Achungo is a marvelous story of a completely Africa-centric model for an orphanage-school.  It is our opportunity to help a model Kenyan, Michael Nyangi, who abandoned his career at 23 in order to care for the orphans of the rural area he had grown up in.  The orphanage embraces community-based care such that every child belongs to a family unit in the neighborhood and lives in a mud hut nearby with either a family member (often a grandmother or aunt) or a good samaritan who has taken them in (typically, a widow with her own children).  It is very important to us that the children never feel isolated from their social structure or a sense of belonging to a family, even as we care for them, feed them, clothe them and provide schooling.

Michael Nyangi
Michael grew up nearby, in the village of Kager, in a poor family in this isolated rural area of southwest Kenya where most barely subsist on their maize and bean gardens.  His heart for the plight of orphans stems from the loss of his own father while he was quite young.
 A bright boy, Michael placed well in his class at the end of primary (8th grade) so that he was eligible for government subsidies for his secondary schooling.  When he graduated from secondary (the equivalent of high school), Michael started working in construction.  When the company owner recognized Michael's potential, he helped him with college costs as did other good samaritans.
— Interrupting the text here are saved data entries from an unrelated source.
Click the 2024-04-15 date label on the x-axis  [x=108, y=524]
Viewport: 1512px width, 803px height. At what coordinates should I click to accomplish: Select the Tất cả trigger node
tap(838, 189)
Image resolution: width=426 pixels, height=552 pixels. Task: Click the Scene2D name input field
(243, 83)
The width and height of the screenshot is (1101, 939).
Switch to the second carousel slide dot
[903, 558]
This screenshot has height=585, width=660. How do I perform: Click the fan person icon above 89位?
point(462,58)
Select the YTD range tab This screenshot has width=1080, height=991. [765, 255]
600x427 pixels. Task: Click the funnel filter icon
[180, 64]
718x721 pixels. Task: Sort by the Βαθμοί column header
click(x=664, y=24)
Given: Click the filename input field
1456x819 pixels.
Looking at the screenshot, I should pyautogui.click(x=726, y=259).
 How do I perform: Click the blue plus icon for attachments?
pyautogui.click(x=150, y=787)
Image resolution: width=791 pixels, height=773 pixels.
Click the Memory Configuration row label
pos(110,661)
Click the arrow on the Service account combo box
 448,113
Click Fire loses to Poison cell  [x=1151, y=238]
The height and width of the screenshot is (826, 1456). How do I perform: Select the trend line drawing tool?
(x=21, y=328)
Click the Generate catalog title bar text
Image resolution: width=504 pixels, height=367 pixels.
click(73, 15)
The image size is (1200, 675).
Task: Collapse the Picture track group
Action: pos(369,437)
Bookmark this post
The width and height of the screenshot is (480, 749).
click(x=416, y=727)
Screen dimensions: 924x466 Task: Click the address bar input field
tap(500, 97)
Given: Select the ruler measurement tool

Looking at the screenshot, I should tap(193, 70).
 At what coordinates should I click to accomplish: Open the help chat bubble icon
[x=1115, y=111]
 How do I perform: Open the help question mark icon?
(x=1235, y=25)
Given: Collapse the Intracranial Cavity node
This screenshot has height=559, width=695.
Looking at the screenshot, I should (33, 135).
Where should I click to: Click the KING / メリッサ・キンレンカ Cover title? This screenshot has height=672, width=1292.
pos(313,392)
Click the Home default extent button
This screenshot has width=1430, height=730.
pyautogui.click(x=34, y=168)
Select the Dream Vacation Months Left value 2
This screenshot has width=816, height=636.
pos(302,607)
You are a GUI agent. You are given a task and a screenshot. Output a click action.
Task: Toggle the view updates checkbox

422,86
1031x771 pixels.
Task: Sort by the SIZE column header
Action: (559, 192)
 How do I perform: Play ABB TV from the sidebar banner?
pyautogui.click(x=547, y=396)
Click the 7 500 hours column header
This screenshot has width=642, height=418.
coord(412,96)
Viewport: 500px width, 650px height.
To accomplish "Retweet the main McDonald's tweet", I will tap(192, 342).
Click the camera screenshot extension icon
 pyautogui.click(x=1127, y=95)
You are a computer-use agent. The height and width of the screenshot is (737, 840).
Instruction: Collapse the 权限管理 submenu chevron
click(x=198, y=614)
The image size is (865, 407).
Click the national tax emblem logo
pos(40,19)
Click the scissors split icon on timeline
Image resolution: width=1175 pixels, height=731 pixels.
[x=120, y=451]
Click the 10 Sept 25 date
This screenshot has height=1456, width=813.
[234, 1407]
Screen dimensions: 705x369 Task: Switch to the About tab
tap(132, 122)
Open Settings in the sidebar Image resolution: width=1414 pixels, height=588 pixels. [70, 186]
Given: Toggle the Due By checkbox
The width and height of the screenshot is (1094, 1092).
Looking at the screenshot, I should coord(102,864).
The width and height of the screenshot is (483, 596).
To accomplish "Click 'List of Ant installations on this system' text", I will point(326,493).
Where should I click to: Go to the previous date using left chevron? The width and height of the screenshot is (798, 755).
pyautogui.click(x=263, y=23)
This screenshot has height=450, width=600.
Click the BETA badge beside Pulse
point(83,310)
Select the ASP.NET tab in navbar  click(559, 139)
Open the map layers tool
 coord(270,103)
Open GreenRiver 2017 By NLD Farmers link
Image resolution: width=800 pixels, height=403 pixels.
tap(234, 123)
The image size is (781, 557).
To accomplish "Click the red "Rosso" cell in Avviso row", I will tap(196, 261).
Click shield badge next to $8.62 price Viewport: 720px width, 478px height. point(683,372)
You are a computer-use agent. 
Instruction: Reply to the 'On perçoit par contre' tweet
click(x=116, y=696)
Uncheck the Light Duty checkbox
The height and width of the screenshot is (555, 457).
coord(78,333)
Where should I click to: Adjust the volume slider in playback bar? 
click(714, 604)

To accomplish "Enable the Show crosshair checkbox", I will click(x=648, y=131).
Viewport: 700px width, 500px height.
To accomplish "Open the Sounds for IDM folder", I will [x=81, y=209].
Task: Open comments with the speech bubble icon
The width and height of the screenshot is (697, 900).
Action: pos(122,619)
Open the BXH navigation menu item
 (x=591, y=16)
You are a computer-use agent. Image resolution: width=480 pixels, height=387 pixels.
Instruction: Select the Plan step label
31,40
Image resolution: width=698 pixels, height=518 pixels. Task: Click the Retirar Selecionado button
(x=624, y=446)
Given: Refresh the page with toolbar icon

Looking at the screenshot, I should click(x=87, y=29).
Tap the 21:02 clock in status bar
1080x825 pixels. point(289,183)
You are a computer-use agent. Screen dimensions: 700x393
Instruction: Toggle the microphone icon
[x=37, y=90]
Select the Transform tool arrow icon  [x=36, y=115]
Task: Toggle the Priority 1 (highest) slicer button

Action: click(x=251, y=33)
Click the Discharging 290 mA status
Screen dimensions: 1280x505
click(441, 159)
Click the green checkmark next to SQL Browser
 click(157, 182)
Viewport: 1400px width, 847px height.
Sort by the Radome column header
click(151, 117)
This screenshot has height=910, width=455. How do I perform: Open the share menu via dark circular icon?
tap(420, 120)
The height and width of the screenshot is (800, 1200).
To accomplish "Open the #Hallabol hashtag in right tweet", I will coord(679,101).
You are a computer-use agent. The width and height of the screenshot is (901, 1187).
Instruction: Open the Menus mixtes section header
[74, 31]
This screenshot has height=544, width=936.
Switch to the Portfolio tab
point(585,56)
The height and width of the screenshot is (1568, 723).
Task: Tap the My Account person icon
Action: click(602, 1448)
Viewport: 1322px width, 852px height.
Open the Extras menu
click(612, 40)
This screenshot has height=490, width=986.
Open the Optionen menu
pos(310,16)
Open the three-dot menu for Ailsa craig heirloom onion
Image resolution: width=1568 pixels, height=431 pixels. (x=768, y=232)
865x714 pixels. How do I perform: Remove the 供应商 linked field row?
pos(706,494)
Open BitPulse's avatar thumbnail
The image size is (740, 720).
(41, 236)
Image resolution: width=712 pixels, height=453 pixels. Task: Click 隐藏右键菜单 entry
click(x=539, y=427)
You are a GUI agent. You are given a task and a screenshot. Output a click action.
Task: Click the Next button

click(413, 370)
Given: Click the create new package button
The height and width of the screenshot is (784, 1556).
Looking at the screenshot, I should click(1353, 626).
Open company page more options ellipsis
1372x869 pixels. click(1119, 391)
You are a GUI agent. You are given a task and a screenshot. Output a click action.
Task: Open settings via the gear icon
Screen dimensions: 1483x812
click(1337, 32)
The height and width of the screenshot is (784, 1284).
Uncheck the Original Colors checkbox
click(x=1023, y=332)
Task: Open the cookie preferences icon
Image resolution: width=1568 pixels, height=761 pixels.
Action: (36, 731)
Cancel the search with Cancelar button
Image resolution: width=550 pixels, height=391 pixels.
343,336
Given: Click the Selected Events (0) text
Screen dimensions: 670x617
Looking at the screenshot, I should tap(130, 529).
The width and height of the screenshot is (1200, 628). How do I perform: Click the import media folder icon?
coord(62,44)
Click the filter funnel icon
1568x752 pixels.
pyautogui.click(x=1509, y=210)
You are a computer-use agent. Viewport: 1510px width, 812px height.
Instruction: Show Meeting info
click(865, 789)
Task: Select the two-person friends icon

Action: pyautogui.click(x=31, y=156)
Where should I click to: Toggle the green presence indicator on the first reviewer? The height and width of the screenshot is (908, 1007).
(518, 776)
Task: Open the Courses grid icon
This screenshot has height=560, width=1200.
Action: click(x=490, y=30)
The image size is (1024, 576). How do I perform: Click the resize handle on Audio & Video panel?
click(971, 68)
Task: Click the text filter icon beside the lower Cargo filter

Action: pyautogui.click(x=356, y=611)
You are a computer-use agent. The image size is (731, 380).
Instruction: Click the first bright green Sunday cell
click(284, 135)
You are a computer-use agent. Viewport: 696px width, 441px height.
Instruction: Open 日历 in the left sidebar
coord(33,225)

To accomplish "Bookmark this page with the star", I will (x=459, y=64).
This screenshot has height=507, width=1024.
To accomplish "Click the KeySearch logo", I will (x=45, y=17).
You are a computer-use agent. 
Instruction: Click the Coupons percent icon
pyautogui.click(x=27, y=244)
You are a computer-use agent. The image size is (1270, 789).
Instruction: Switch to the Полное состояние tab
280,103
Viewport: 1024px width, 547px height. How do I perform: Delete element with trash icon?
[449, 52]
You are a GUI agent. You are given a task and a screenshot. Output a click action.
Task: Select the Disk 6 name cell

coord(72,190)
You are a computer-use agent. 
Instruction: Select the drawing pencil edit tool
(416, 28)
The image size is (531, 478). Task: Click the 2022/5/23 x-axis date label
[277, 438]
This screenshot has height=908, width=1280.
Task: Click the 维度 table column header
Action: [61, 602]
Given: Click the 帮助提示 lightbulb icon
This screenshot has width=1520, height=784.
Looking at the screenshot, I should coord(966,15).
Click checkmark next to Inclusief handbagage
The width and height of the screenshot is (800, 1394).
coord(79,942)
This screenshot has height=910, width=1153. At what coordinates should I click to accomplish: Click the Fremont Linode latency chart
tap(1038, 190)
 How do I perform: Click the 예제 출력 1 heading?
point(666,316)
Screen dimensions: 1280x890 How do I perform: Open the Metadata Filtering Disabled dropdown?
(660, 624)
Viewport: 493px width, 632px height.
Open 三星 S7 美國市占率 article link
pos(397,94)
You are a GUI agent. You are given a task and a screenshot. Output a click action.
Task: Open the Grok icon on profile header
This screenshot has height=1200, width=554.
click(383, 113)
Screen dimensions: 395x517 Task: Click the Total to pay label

After completing his degree in accounting and CPA certification, Michael began his career in Nairobi but within a few years decided that what he really wanted to do was to make a life for the orphans like those he remembered in his village.  He moved back to Kager (a 7-hour drive from Nairobi) and began taking orphans into his home and recruiting other volunteers to do the same.  In 2003 he registered as a Community Based Organization with the Kenya Department of Social Services (this is similar to recognition as a non-profit).
He continued to support himself with part-time teaching in Nairobi and at the same time began to make a name for himself in Kibera, the vast slum of Nairobi.  He set up a microlender called Lomoro as a way to combat the poverty of Kibera through the development of microenterprises.  He eventually partnered with an anti-poverty NGO (, was invited in 2008 to speak at a U.N. conference on poverty eradication  (described on the Amnesty International site:   In this video, Michael describes Kibera and the impetus for his work there:
Michael is a role model for the children of Achungo and for all of us who work with him.

Armin Opitz
At first Michael had no financial support for Achungo apart from very modest help from others in his village area, but that was about to change dramatically with a single email.  After a year or two, Michael was given the email of some tourists who had visited a friend of his.  Michael emailed his story, and the man receiving it was moved by it and connected Michael with his brother-in-law, Armin Opitz, a schoolteacher from Germany.  Armin was impressed with his story and began fundraising through his choir students.  Armin has raised over 5,000 Euros each year since 2006 but quickly felt Michael needed more support than he could provide alone.  So he got his sister, Barbara involved.

Barbara Jeanrenaud
Armin knew Barbara had volunteered for some 12 years with Mother Teresa's Sisters of Mercy in San Francisco and would be sympathetic to this wonderful cause in Kenya...besides she lived in the U.S. and could surely find generous donors there!
On a family visit, Barbara heard from Armin all about Michael and Achungo and his hopes for what she could do to help.  She returned home to Santa Cruz, California and to her church, Saratoga Federated Church (SFC), to build some support.  Barbara marshaled resources from SFC for a number of major gifts (a fresh-water well, tank and pumphouse, a parcel of land, uniforms for all the children, and many other needs).  She applied for and received major grants (over $50,000 to-date) from Samaritan’s Purse to support the food program for years and in 2009 obtained 501c3 status, creating a board, bylaws and all that was necessary to form a tax-exempt non-profit.  She also organized an 8-person trip from SFC in 2008 that provided a medical clinic and children’s program and subsequently was instrumental in the creation of promotional videos and a website.  She connected farming experts with Michael and provided significant personal financial support.  And she continues to engage prayer teams on both coasts of the U.S. on behalf of Achungo and Michael – and these are prayer teams from Mother Teresa’s Sisters of Mercy!  These are huge accomplishments, especially for a woman of seriously failing health.  It was her increasingly debilitating health problems that eventually led her to search for a successor as Execute Director for Achungo Community Center, the US 501c3.